PASSAGE GIVEN =>

** Begin **

Fay v. Doyle

STEPHENS, Associate Justice.

During the period November 1, 1922, to November 3, 1933, Alberta M. Fay, the appellant, plaintiff below, loaned to George E. Pilaster, who died before the commencement of this action, sums of money aggregating, with interest, $4691.05. In making these advances, the appellant under*111stood that' she was dealing with Mr. Pflaster in his own right, and that the moneys were to be used in the repair, improvement, and operation of certain properties — a farm located in Virginia and a building in the District of Columbia — of which Mr. Pflaster, according to his representations to the appellant, was the owner. In truth, Mr. Pflaster was not the owner of these properties. They belonged to his wife, Mary T. Pflaster. Mrs. Pflaster died after the death of Mr. Pflaster, but before the commencement of this action. This suit was then brought by the appellant against the appellee as executor of Mrs. Pilaster's estate. Its purpose is to recover the loans made as aforesaid. Before her death, Mrs. Pflaster, who was the beneficiary of an insurance policy upon the life of her husband, assigned the proceeds thereof, $1907.51, to the plaintiff, in order that she might be reimbursed to that extent. An additional $975 was eliminated from the case by agreement of counsel at the trial, leaving the total amount sought $1808.54. The case was tried below before a judge and jury. At the close of the evidence, the judge directed a verdict in favor of the defendant. This direction of a verdict is the only error assigned.

We have read the record with care. We think it would serve no useful purpose to set forth the evidence in this opinion. The trial judge was fully justified in taking the case from the jury. In her declaration, the appellant sought to found her suit on authority existing in Mr. Pflaster as his wife’s agent to borrow the moneys for her. In the evidence presented at the trial, and in the brief on appeal, the theory of recovery is ratification- — affirmance by Mrs. Pflaster of the acts of her husband in borrowing the moneys, although the borrowing was without her knowledge or authority at the time. It is claimed by the appellant that Mrs. Pflaster later learned of the borrowings by her husband, that she had received the benefits of them, and that she affirmed her husband’s acts in making them.

** End **

STATED EXERCISE 1 =>
In the Fay v. Doyle opinion, what is the only error assigned on appeal?
STATED EXERCISE 2 =>
Pick up the Fay v. Doyle opinion after its last sentence and continue it.

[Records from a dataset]
** Begin **

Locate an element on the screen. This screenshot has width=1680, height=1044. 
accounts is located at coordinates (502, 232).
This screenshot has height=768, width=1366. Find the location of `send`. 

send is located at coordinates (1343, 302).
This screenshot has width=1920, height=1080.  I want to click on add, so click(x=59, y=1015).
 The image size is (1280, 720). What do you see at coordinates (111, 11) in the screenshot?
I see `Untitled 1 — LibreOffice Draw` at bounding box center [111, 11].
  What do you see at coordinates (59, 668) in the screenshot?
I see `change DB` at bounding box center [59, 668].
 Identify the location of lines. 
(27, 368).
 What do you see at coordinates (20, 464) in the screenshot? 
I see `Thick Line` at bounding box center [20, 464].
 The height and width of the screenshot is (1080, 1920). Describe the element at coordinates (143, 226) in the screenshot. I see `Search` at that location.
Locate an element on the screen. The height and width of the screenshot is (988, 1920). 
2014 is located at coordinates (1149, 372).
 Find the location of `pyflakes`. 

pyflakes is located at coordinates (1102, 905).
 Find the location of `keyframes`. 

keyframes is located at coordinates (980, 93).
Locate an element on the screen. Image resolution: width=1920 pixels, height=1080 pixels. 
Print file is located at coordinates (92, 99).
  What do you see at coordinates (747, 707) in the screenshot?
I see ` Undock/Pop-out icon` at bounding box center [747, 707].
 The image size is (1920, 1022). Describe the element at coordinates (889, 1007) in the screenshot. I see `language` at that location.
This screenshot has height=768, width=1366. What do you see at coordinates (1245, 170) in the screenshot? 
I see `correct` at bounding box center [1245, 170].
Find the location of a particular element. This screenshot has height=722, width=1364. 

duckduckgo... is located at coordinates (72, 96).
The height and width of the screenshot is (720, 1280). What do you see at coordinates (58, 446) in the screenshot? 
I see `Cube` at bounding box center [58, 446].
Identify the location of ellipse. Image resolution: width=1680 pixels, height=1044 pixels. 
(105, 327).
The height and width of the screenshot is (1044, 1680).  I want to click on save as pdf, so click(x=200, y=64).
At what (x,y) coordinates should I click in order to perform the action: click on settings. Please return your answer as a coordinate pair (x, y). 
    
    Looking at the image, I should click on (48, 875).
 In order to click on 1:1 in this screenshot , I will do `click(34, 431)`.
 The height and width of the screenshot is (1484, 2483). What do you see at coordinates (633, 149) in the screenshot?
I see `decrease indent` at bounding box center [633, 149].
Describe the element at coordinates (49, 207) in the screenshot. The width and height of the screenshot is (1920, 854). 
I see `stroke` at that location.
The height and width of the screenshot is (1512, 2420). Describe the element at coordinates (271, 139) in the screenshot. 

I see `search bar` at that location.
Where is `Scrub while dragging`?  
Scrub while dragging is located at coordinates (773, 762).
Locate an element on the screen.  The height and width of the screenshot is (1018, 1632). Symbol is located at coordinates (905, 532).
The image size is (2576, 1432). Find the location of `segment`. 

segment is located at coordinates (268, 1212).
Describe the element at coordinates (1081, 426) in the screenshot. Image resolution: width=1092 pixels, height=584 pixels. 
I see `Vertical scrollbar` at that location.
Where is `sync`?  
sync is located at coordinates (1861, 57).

** End **

WRITTEN ANSWER 1 =>
The trial judge's direction of a verdict in favor of the defendant.

WRITTEN ANSWER 2 =>
The trial judge was unable to find, and we are unable to find, any substantial support in the evidence for either theory. There is nothing in the record evidencing agency in the husband, except the fact that he was operating the properties. But the record is silent in respect of the capacity in which he was operating them, and in respect of any authority given by Mrs. Pflaster to her husband to secure loans from the appellant. As for ratification-ratification does not result from the affirmance of an act unless the one acting purports to act on account of the one said to have affirmed. Restatement, Agency (1933) § 85 (1); Balloch v. Hooper, 1887, 17 D.C. 421, 6 Mackey 421; Schlessinger v. Forest Products Co. (1910) 78 N.J.L. 637, 76 A. 1024, 30 L.R.A.,N.S., 347, 138 Am.St.Rep. 627; Keighley, Maxsted & Co. v. Durant, [1901] A.C. 240. There is nothing in the record to show that Mr. Pflaster purported to act on his wife’s account when he borrowed the moneys from the appellant. On the contrary, it appears that he represented to the appellant that he was acting for himself. It was suggested in argument that some of the moneys advanced went into the properties in question, and thus to the benefit of Mrs. Pflaster. But there was no substantial evidence to that effect, and it was not sought to found the suit on quasi-contract for unjust enrichment; and in the absence of such benefit, there could be no recovery on that theory.

It is urged that the trial judge gave a wrong reason for taking the case from the jury. It is not necessary to pass upon this, for, whatever the reason, the action of the judge was, under the evidence and the law, correct.

Affirmed.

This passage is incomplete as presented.